It was a little surprising to see Google announce a new Nexus device this year without LTE support. While LTE deployment is still lagging behind in many regions, the good old USA is fast becoming blanketed with speedy 4G. Now that the Nexus 4 is in the wild, iFixit has taken it apart, and you'll never guess what they found. Yes, a 7-band 4G LTE radio chip. The plot thickens...
The chip in question, the Qualcomm WTR1605L (highlighted in green above), supports all currently operating LTE networks around the world. This chip is probably a holdover from the LG Optimus G design, which the Nexus 4 is based on. Nevertheless, here we have a pentaband HSPA+ phone with a dormant LTE chip inside. Forums are already abuzz with posts calling on ROM devs to wake up the chip, but that probably isn't going to happen.

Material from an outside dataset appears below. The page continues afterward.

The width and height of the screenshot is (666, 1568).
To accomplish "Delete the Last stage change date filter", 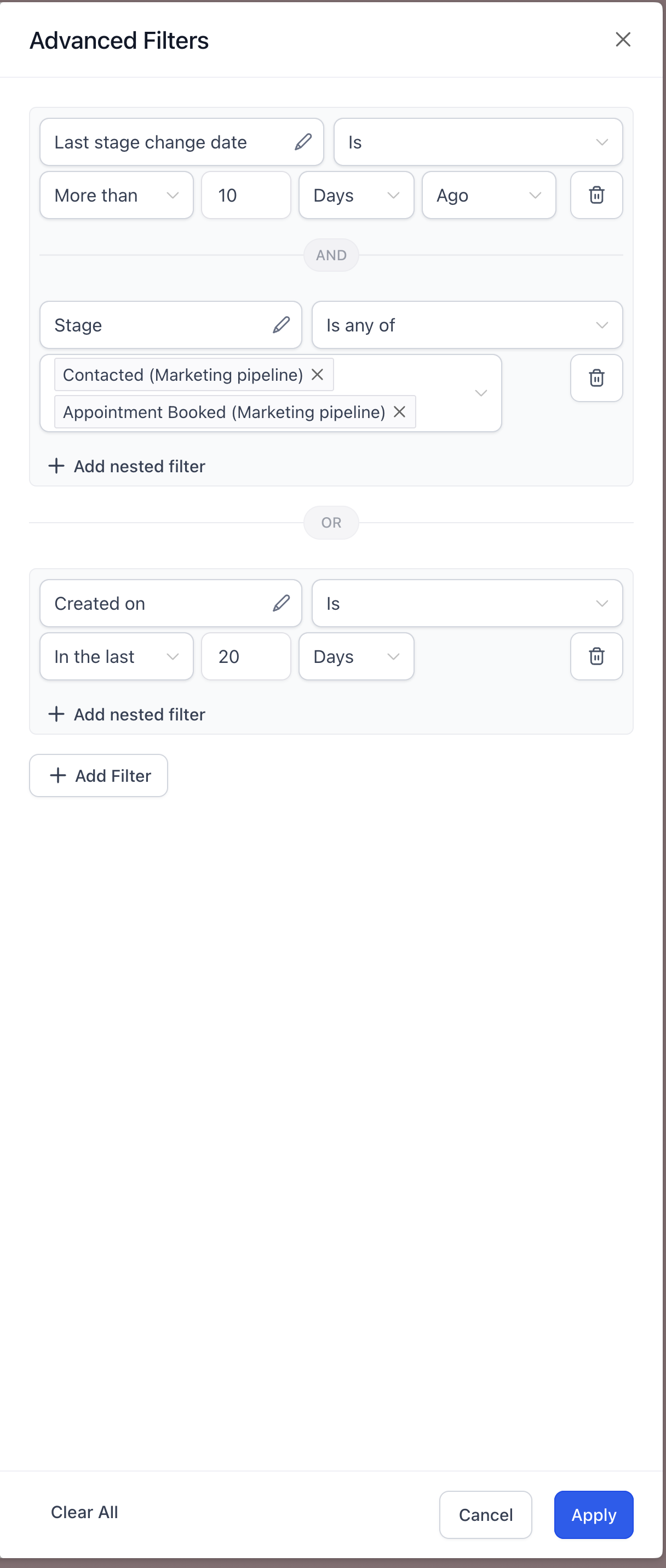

First, there's no guarantee that the device even has an antenna that supports this radio. Should that not be an issue, iFixit found no LTE power amplifier on the board. That's the part in a phone that takes electricity and turns it into radio waves. It's also the principal reason your device gets hot enough to fry an egg. Basically, it's important, and the Nexus 4 only has a UMTS power amplifier inside. We also know that devices like the T-Mobile Galaxy S III have permanently disabled LTE chips inside. Even if everything else was sorted out, the chip could still be dead.
We're probably going to have to live with HSPA+ on the Nexus 4. This discovery is just a reminder of what could have been.